The University of Iowa Tuba-Euphonium Studio recently attended the Great Plains Regional Tuba-Euphonium Conference, affectionately called GrapeTec or GeeperTec. The conference was filled with recitals of various tuba/euphonium artists and university tuba-euphonium ensembles. Attending these marathon concerts was a bit taxing for my attention span, but I managed to take notes on several pieces I heard. Here are some of my thoughts:
1) Check out the piece Carrickfergus! You won't be disappointed.
2) Try adding percussion or some other kind of instrument to the tuba-euphonium ensemble. The difference is really refreshing for both the performers and the audience.
3) Do not play an arrangement of Holst's Second Suite in F. Trust me, just don't do it!

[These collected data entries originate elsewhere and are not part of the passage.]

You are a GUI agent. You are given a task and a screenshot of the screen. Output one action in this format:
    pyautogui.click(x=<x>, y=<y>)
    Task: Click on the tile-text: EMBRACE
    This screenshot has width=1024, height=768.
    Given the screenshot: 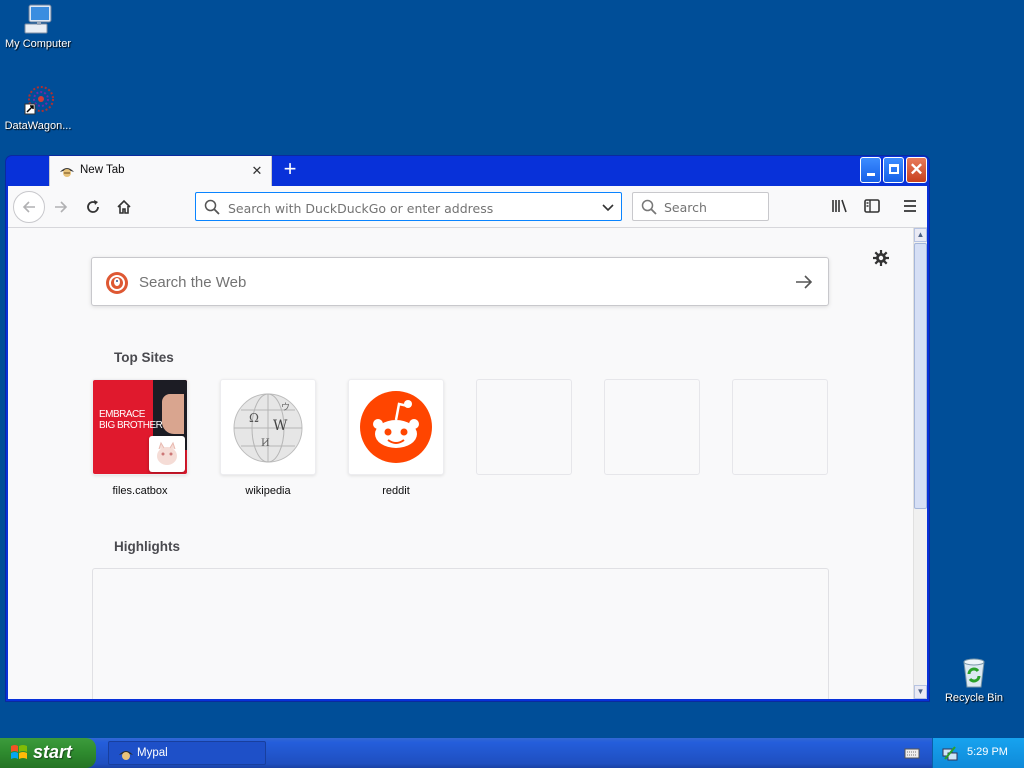 What is the action you would take?
    pyautogui.click(x=122, y=414)
    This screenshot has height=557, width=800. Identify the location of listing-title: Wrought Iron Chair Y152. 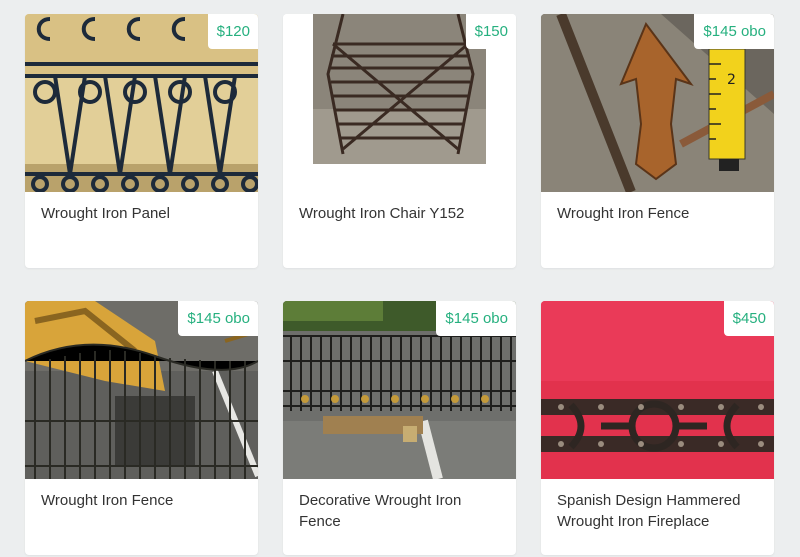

4) I really liked the idea of switching parts and rotating players. Some ensembles did not have all studio members playing every piece. It was a chop break and it gave the director a chance to give verbal program notes. Also, the rotation gets more people playing a variety of parts.
I noticed that many of the university ensembles had about 12-16 players. Some of the pieces performed may have had more than four parts. I think anything beyond four or five can get really muddy. The way to avoid the mud factor is to have the separate voices doing "their own thing," employing contrapuntal devices and making each voice unique. If you don't do this, the result is just a cacophony of sound!